Terraform supports various backends which are usually responsible for remote state storage and locking. On AWS a S3 bucket and DynamoDB table can be used as a backend. Idealy these resources should be managed through terraform as well, resulting in a chicken or the egg problem. This situation can be resolved by using terraforms local backend and ability to copy existing state to a new backend.

Using this github gist a remote backend on AWS can be created as follows.

  1. Initialize a new terraform working directory. As no remote backend should be configured terraforms local backend is used.

    terraform init
    
  2. Create the resources used by the remote backend. The gist uses the same input variables as used by the backend configuration.

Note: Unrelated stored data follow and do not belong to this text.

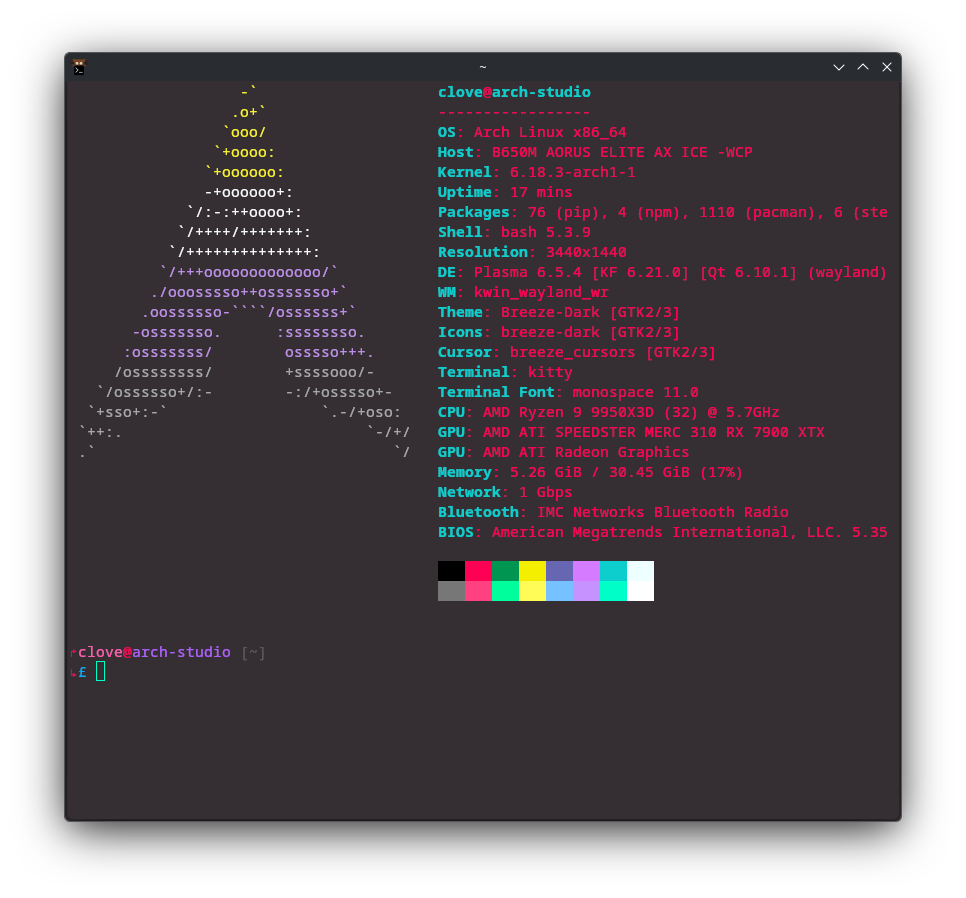Select the red swatch in the top palette row

coord(478,571)
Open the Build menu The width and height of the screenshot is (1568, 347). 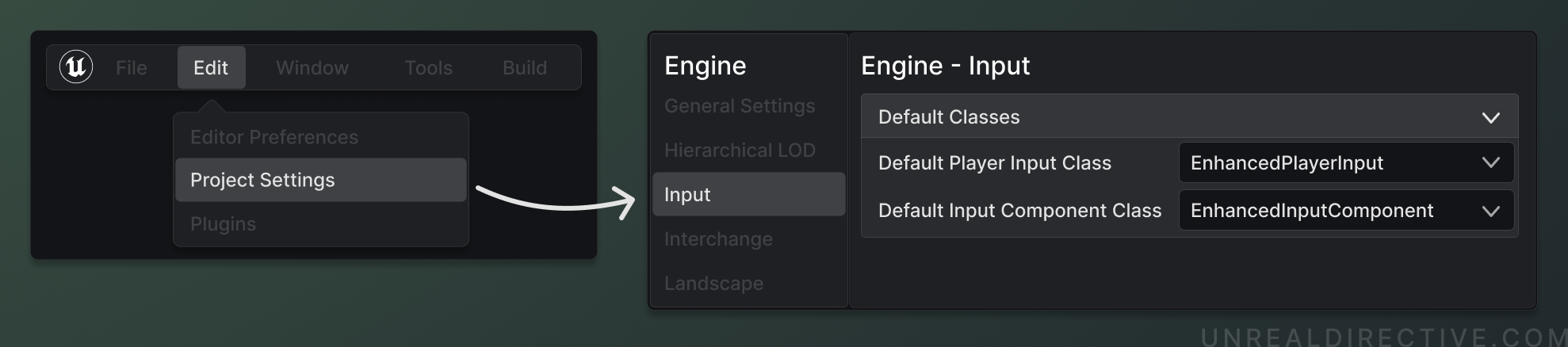click(524, 68)
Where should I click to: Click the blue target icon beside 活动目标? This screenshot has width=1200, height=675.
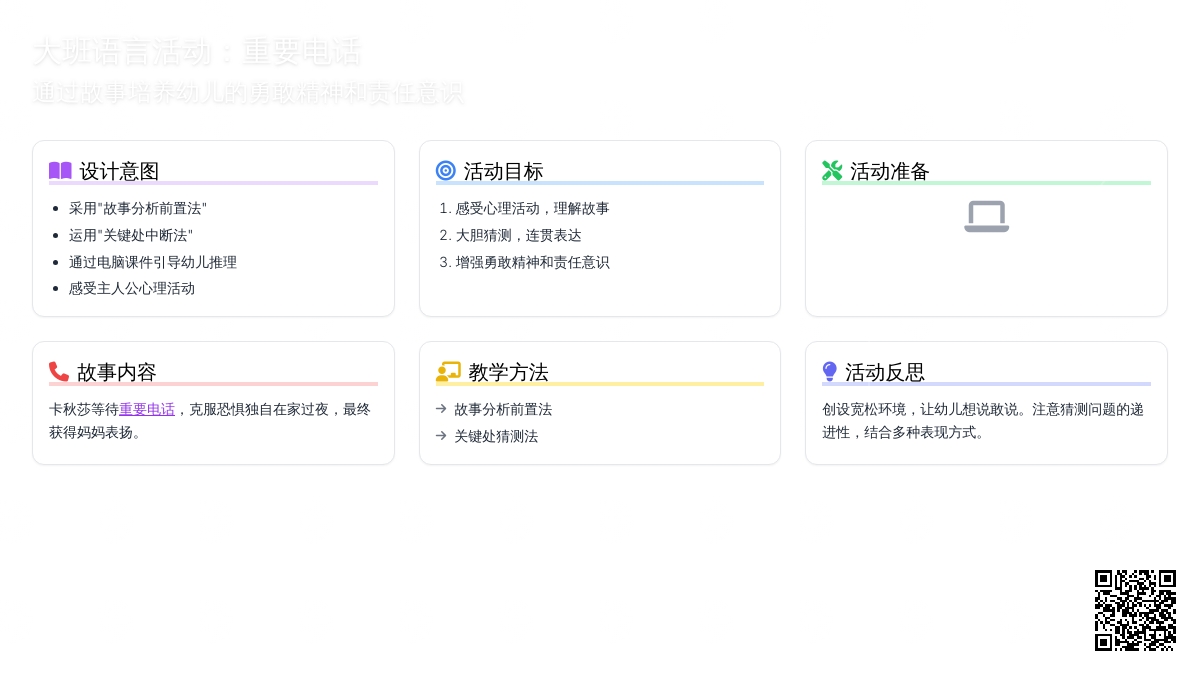(x=446, y=171)
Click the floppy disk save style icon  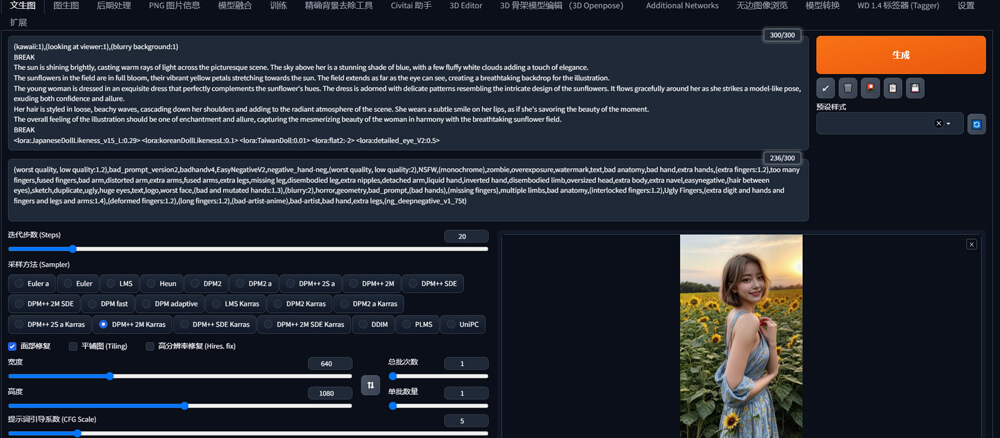[915, 89]
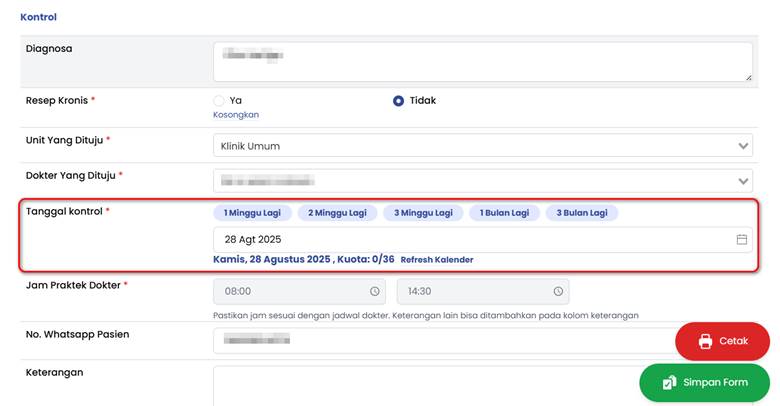Viewport: 780px width, 406px height.
Task: Choose the 1 Minggu Lagi shortcut
Action: 253,213
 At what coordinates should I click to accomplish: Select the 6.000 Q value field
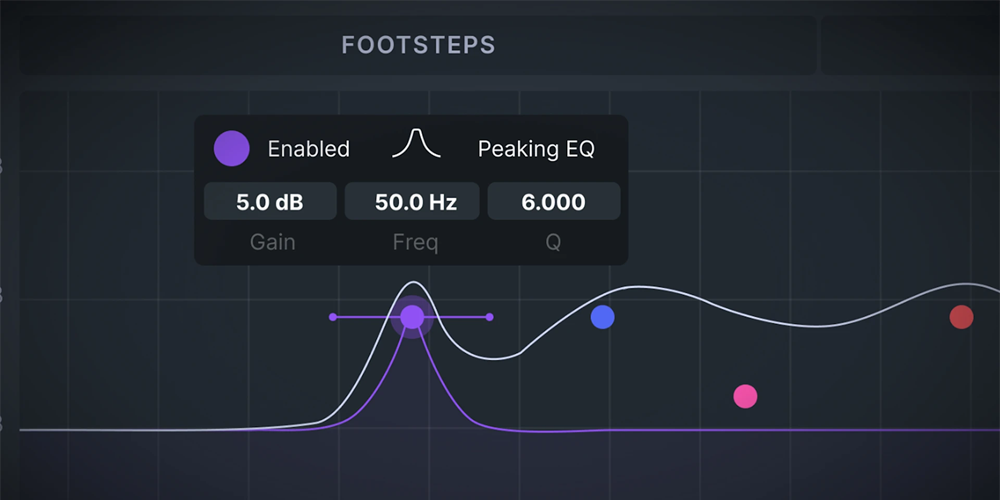[554, 202]
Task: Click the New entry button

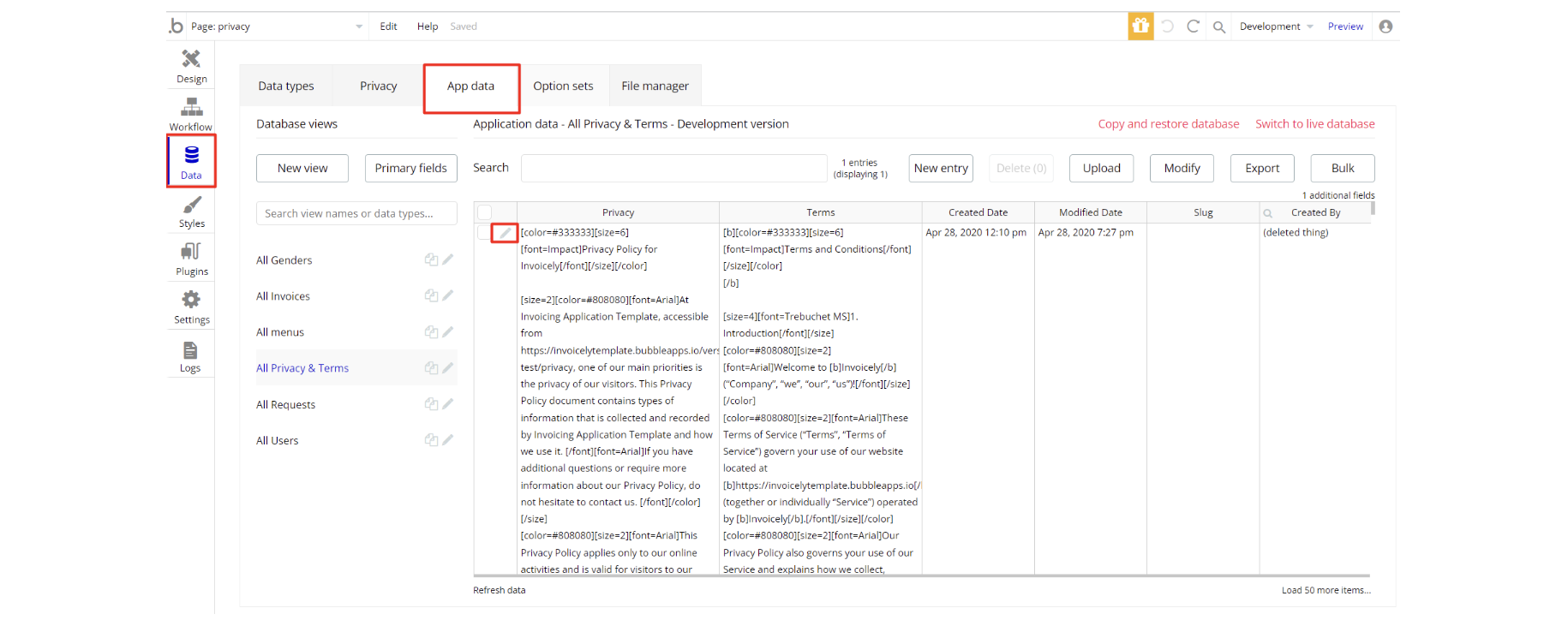Action: click(941, 168)
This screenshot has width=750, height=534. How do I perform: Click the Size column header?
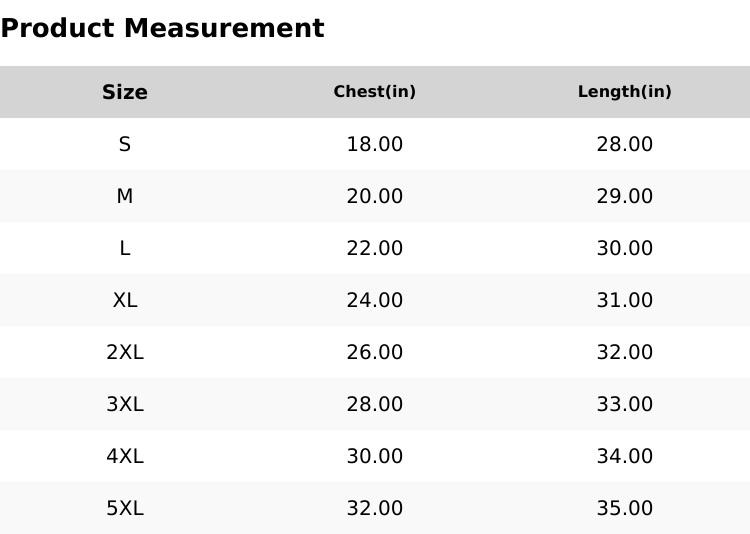point(125,92)
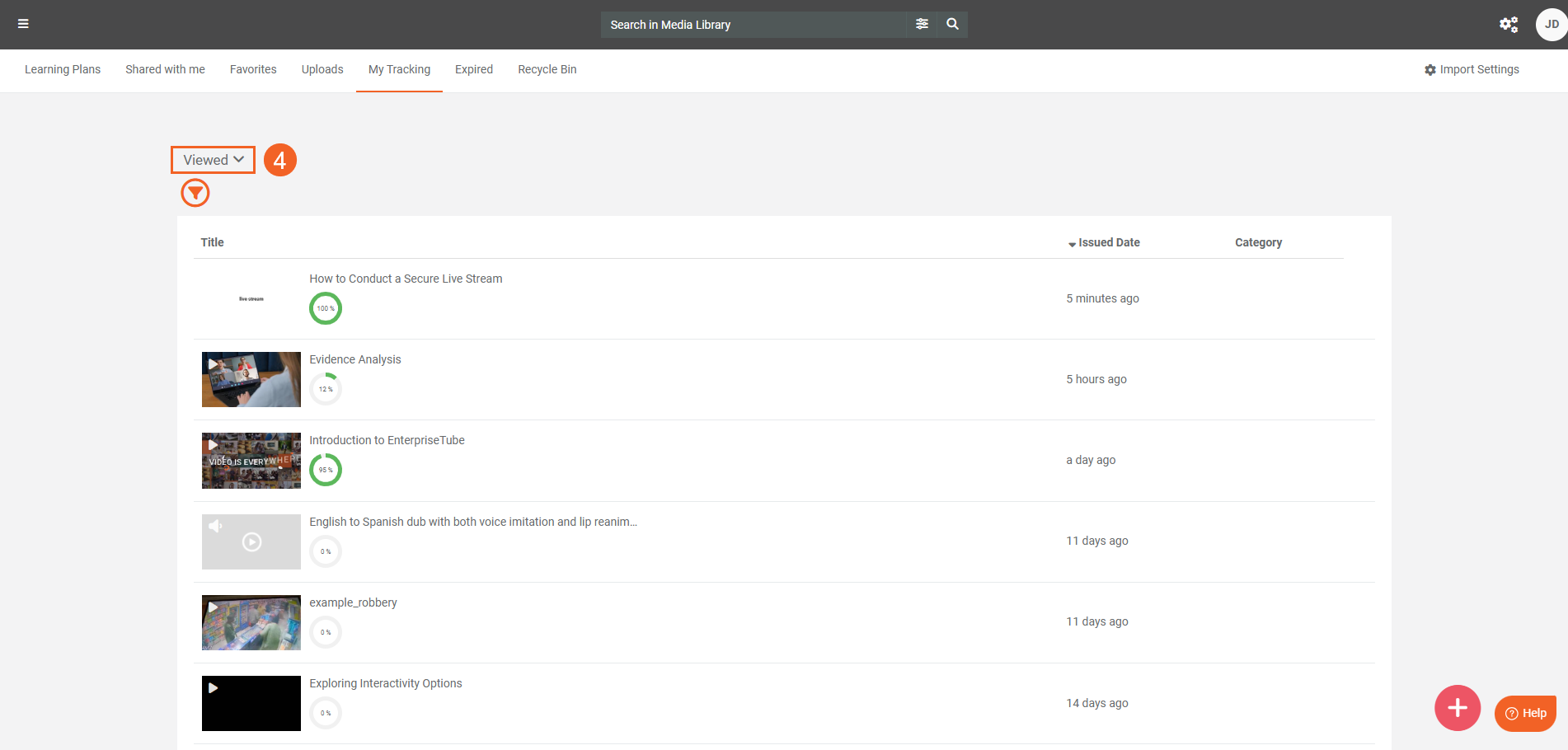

    cat << EOF > backend.hcl
    bucket         = "terraform-state"
    dynamodb_table = "terraform-state-lock"
    encrypt        = true
    region         = "eu-central-1"
    EOF
    terraform apply -var-file backend.hcl
    
  3. Copy the existing local state of the newly created remote backend. This step makes use of partitial configuration, which requires at minium an empty backend configuration.

    cat << EOF > terraform.tf
    terraform {
      backend "s3" {
        key = "backend.tfstate"
      }
    }
    EOF
    terraform init -backend-config backend.hcl -force-copy -reconfigure
    
  4. (Optional) Usage of the remote backend for other resources should be done by using a different state in the same remote backend. On AWS this means choosing a different backend key.